Der mit 40% vol. abgefüllte Inicio Tequila liegt preislich für einen Blanco Tequila mit knapp über 50 Euro schon relativ hoch – allerdings will man auch offenbar gezielt als Premiumqualität unter den 100% Agave-Blancos antreten, was natürlich schon auch die Erwartungen entsprechend erhöht.
Tasting Notes:
Aroma: In der Nase zeigt sich ein sehr vielschichtiges und durchaus anspruchsvolles Bild, welches mir sehr gut gefällt. Zunächst finde ich neben der typischen Agavennote (die übrigens sehr aromatisch ausfällt) einen mineralischen Einschlag wie von Steinsalz, dazu auch etwas Kreidestaub. In Italien habe ich einmal ein süßes Salz (dolce sale) aus Ravenna verkostet, woran mich dieser Eindruck denken lässt. Hinter diesen vordergründigen Aromen verbirgt sich etwas Moos, eine Nuance Basilikum, weißer Pfeffer sowie Nuancen von Meerwasser und gesüßter Quark.

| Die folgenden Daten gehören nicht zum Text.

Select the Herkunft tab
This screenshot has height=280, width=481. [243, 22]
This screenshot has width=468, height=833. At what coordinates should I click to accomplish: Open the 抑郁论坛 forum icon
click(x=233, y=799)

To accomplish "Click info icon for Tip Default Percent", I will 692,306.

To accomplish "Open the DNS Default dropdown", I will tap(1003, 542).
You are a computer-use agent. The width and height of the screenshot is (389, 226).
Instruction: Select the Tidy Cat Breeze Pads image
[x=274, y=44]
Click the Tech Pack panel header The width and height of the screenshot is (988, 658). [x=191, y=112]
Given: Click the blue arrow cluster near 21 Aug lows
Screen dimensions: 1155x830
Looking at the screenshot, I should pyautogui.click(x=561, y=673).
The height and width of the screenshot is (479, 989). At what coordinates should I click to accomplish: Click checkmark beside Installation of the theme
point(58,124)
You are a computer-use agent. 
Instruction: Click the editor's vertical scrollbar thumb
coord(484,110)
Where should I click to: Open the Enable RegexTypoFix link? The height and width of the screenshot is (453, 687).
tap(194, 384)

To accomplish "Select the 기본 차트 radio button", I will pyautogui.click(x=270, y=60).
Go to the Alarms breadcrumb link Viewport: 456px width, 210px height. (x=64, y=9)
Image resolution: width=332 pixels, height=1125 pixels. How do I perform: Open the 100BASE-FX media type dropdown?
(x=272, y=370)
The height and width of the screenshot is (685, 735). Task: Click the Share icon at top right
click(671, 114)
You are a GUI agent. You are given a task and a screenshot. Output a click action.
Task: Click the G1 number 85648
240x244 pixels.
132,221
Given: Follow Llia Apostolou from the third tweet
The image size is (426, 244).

Geschmack: am Gaumen fällt der Inicio Blanco auffallend weich aus. Auch hier zeigen sich mineralische Töne mit weißem Pfeffer (wenn auch subtiler als bei vielen anderen Blanco Tequilas), etwas Vanille und wieder Assoziationen von süßem Salz. Kräuternoten (wieder Basilikum, etwas Majoran) paaren sich schließlich mit sehr feinen hellen Früchten und erzeugen ein durchaus vielschichtiges Geschmacksbild. Sehr schön!
Abgang: mittellang, dabei v.a. mineralisch und überaus sanft.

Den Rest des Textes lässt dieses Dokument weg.